This month, we’re interviewing women from all over the world and asking them about their experiences traveling to and dating in Chile. We had the privilege of speaking with Jennifer Ramos about her experience dating in Chile. Here’s a glimpse into our conversation.
Dating in Chile: A Conversation with Jennifer Ramos
Tell us about yourself. What do you do when you’re not traveling the world? Where did you date a local, or meet your partner?
I work in international education (International Programs and Study Abroad) at a university in the southeastern United States. I dated a local Chilean in Puerto Varas and Concepcion, Chile. We met in Puerto Varas, dated there, and moved together to Concepcion. We married in Chillan and moved to the United States a few years ago.
What were some of Chile’s dating traditions that surprised you?
I was really surprised he proposed to me in front of his whole family at a typical family barbecue! Chile is very European compared to other Latin American countries, with the exception of Argentina, which is even more European than Chile. Therefore, there were not many dating traditions that surprised me since my family is from the United States and we have roots in western Europe.

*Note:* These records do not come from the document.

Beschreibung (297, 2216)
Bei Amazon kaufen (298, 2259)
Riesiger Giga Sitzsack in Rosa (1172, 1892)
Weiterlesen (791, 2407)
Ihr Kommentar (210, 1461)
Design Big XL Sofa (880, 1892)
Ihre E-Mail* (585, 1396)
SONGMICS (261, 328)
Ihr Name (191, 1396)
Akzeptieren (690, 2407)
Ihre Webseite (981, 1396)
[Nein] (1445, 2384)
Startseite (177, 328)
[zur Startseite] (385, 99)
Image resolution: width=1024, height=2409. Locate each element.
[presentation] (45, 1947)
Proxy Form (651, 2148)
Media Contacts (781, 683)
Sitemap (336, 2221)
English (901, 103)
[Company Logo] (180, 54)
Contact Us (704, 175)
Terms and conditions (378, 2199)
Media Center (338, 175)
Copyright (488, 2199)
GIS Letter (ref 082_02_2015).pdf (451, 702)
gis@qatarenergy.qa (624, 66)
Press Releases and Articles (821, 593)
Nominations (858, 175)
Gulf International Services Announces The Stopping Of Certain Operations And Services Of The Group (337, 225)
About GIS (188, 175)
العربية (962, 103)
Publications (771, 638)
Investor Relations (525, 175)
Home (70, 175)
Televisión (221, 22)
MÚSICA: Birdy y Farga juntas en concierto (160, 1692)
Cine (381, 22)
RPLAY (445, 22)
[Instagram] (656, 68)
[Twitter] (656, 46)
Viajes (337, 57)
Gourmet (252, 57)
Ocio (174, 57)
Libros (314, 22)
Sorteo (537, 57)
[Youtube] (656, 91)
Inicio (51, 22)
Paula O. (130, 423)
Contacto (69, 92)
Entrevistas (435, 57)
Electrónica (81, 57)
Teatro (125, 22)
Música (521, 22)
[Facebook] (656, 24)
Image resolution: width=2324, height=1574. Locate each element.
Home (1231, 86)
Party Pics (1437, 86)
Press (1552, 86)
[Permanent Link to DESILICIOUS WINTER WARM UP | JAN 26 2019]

It is not uncommon for Chileans to date and become very serious quite quickly. Also, most Chileans live at home until they are married. Although it was not the case in my situation, sometimes Chileans will date and go to hotels and rent out the hotel by the hour since they live at home. Another thing that I saw is that Chileans will make out at the park–and I am talking heavy making out! They are very loving and affectionate in public.
For example, the first time I met my future father-in-law (when we had just started dating) we were at my partner’s house for dinner. I did not kiss him or really show too much affection in front of him as it was my normal reaction, and I thought I was being polite and respectful.
In the U.S. I’d never start making out and kissing my partner in front of my parents. I didn’t think twice about behaving this way, which I thought was respectful and courteous. However, my partner said to me after: “why don’t you ever kiss me in front of my dad or my parents?”
I was shocked by the question and I responded, “Because it’s rude!” He responded, “No, that’s how you show your love here and it’s important they know that you are happy and in love.” Interesting, I thought! That is not the case at my house, and I’ve never seen my parents (who have been happily married for over 30 years) do anything more than a kiss and hug!
What did a typical date in Chile look like?
Very similar to the U.S.– go out for dinner, perhaps a stroll afterwards (depending on where you live). Although I will say it’s common to bring them over to meet their family much earlier than one would in the U.S.
What cultural and/or linguistic barriers did you encounter? What should other women in your situation be aware of?
different from Spanish in any other country. Anyone who has been to Chile will agree, including native Spanish speakers. Chilenismos
are very common and used in daily language, which is always a good laugh when you don’t understand, or if the direct translation in standard Spanish for that word has nothing
to do with the Chilenismo
The Chilean slang is so common that many Chileans do not realize that these are not words used in other Spanish-speaking countries unless they have traveled outside of their country or work with foreigners.
Also, direct translation from English to Spanish and Spanish to English is quite comical and a popular misunderstanding when dating. For example, some direct translations of words in Spanish come off very strong in English and vice versa, so losing things in translation happens, even if you are both fluent in each other’s native language, or if one of you is fluent.
What are the general societal attitudes towards dating women who are not from Chile? Were your partner’s attitudes in-line with these general attitudes, or did they behave differently?
The general societal attitudes towards dating women who are not from Chile are mixed, and I cannot speak for an entire nation. From my experience hearing from other foreigners who were also dating Chileans, it was either, “oh you are so lucky for dating a foreigner, you’ll have more opportunities in your future”, like “good for you”, etc.
However, some attitudes were more along the lines of “oh no, you’ll be leaving Chile if this gets too serious, and the country and culture here…be careful, gringos are very self-centered and egotistical and don’t forget your roots and your language if you do leave Chile…”
Chile is a society stratified by class. Therefore, if you are dating a foreigner, this may be a benefit to you, but it also depends on the appearance of the foreigner. For example, if you the foreigner is pale skinned with light eyes and hair, you may get the benefit of the doubt with the general public, and likewise for your Chilean partner or not.
Is there anything else you’d like to share with women interested in dating locals in that destination?
Chile is arguably the safest country in Latin America. Locals are friendly, curious about foreigners, and very family-oriented. Family is very important in Chile and you’ll see this everywhere you go. If you date a Chilean, be ready to spend a lot of time with his or her family. A LOT.
Chile is a collectivist culture, read more on that here. Many Chileans are raised (whether this is intentional or not) to be jealous and cautious of others from the opposite sex. The idea of having best or good friends that are just friends from the opposite sex does not exist in Chile. The idea of being a tomboy, like I identify myself, is rare in Chile too.
Some young people are starting to live together more often before they marry, but generally speaking it is uncommon. You live with your family until you are married, and since the Catholic Church still plays a influential role in Chilean society, this may be one reason for this tradition.